Okay...the lack of info is problematical, but stick with the info that you DO have: 1) your parents' hair & eye color 2) your's and your sibling/s 3) the progeny's hair & eye color.
Because I don't have a lot of generational ( only a few, though I have 8 generations to use on my maternal side ) info, on my paternal side, I use what I have and it works out VERY well.
But still and all, genetics is an interesting study and at l,east you just may learn a lot about it, on your study of it, whether or not it helps you figure out your family traits or not. :-)
Okay...the lack of info is problematical, but stick with the info that you DO have: 1) your parents' hair & eye color 2) your's and your sibling/s 3) the progeny's hair & eye color. .
Because I don't have a lot of generational ( only a few, though I have 8 generations to use on my maternal side ) info, on my paternal side, I use what I have and it works out VERY well. .
But still and all, genetics is an interesting study and at l,east you just may learn a lot about it, on your study of it, whether or not it helps you figure out your family traits or not. :-) .
I do think a novelization of my parents and their parents and grandparents lives with the missing pieces filled in with some fiction based on history, both historical events and some of the things that I do know or have been told to me, would perhaps make for a great novel, including the things my father told me about his serving in the South Pacific during WWII.
And his mothers life as a very young widow who had in the span of three months lost a child and her husband and then gave birth to her son, yet rebelled against living the rest of her life as the grieving widow or married off to an older widower as her parents wanted her to do and for a time was a bit of a flapper and ran a bit on the wild side, who according to what my uncle told me, became friends with the famous explorer Roald Amundsen and scandalized her family and her town by going on motor cycle rides with him and his friends after her 1st husband died and then decided to embark to America where she could make a new life for herself and her son.
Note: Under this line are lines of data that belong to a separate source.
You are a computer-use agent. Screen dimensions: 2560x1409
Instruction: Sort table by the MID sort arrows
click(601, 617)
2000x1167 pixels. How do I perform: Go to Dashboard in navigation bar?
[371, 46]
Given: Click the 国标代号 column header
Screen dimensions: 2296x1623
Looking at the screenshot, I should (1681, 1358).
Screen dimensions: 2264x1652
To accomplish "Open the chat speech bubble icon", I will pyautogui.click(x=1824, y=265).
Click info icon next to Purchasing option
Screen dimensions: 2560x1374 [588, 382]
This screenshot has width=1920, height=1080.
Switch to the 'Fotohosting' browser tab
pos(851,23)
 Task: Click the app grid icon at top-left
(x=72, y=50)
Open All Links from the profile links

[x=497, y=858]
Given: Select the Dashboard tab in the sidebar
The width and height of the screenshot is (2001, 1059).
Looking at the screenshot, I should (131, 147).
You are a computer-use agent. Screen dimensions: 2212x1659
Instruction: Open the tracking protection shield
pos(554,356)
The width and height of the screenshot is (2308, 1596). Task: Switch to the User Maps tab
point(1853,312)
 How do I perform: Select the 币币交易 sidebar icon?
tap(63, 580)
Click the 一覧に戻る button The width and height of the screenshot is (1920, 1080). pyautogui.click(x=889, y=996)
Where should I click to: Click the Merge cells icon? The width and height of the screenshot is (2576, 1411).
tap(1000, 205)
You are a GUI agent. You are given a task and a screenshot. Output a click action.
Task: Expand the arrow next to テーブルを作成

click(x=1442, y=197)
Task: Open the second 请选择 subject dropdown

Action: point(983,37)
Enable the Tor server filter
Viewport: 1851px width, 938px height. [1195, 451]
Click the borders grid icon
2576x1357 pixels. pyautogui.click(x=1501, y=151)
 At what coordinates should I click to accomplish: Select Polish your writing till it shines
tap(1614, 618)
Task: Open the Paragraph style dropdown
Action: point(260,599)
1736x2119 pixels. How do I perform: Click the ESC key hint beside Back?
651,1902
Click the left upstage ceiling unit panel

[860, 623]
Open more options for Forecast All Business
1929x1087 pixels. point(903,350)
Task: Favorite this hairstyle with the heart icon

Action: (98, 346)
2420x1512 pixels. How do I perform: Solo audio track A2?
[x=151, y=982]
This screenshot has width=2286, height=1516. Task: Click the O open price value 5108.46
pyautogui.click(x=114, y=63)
And my mothers difficult time after her father died and that of her mothers sister who took in my mother and her mother in, my mothers aunt who raising two young boys while her husband, a WWI vet who was gassed and left a bedridden and an invalid, who struggled to make ends meet and went to work in a shop as a clerk and then as bookkeeping and later becoming a full-fledged accountant back in a time when while many women worked, few became professionals and became relatively wealthy in her own right as she did. My aunt Serene, was as I remember, a very tough and plain talking cookie, but also very kind to me. She always called me Toots with a wink and a smile and thats something I remember about her and I tend to call my great nieces Toots too. : )
If only I had the time, the patience and most of all, the talent for writing and undertaking such a task. But yes, Ive thought about it.
Ive been considering having my brother and I do a 23 and Me type genetic test.
While it wouldnt tell me the personal history of my family members, it might give me some hints from where some of them came from. Particularly my mothers father. Given his one of the few things we know about him, his surname of Gibb, we think he may have been Welch in origin and may have been a descent of the The Welsh Tract settlers coming to Pennsylvania in the 1600s.
There is also some thought that my fathers real fathers family may have come to Norway from Scotland and may have been a Catholic, which may explain or have been part of the reasons for the falling out of my fathers mothers family and his fathers family.
And then there is what I know of my fathers grandfather who during the German occupation of Norway during WWII, had to hide out with the Norwegian underground for a while because as editor of the town newspaper, wrote editorials against the Nazis and also once stood in his back yard and fired his pistol at German planes flying over his house. And of one of his daughters who seemed to be partying, dating and dancing and making very nice with several German officers, and as a result was always bringing home extra rationed items and otherwise forbidden goods to her family, was also was the one who told her father because of what one of her German officer friends told her, that her father was about to be arrested by the SS, and convinced and arranged for him to go to the underground up in the mountain until things cooled off, but after the war was never arrested or prosecuted as a Quisling, leading us to believe that perhaps she was actually agent for the underground.
Oh. The stories. So many stories that could be told, both factual and dramatized.